A côté de lui, Tristan approuve : « Comme moi, qui bossais auprès de Sylvain, je comprends la décision, mais c’est un mauvais message : on a perdu la main sur nos agendas, culturels et festifs ! » Sylvain admet toutefois que la braderie était un vrai casse-tête pour la sécurité : « Impossible de mettre Lille en état de siège. Sa topographie est très ouverte… » Leur voisine de table, Clémentine, renchérit : « Je m’attendais à cette annulation, mais pas à me sentir aussi déçue. On est sous le choc ! »

Avec eux, Bertrand Lefebvre, qui « fait la braderie » depuis 1996, semble aussi abasourdi. Tristan remarque :

« La braderie, c’est le rendez-vous annuel des anciens, mais aussi l’intégration des étudiants fraîchement arrivés, qui découvrent l’esprit du Nord. »

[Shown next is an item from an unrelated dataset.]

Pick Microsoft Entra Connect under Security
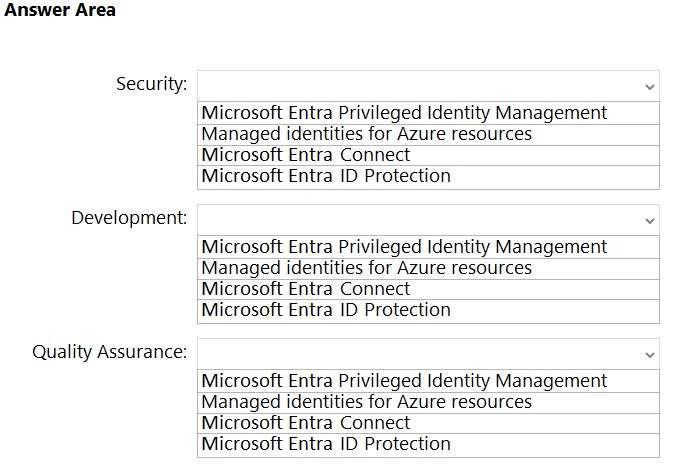Viewport: 682px width, 475px height. click(306, 155)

Tous pensent cependant que les habitués voudront marquer le coup. « J’ai vu que deux groupes résistants se sont déjà constitués sur Facebook. Les gens feront quand même la fête, et les restaurants proposeront les moules-frites habituelles. D’ailleurs, sur Airbnb, annuler c’est compliqué, donc beaucoup ne voudront pas perdre leur réservation. »

Pierre, sexagénaire croisé rue Faidherbe, se souvient de la parade d’ouverture de Lille 2004, capitale culturelle :

« On avait frôlé la catastrophe, avec une immense foule compressée mais heureusement calme. Aujourd’hui, l’atmosphère est différente, la même foule pourrait paniquer au moindre pétard. Je pense que Martine Aubry a dû y songer. »

« Il ne s’est rien passé durant l’Euro et dans la fanzone »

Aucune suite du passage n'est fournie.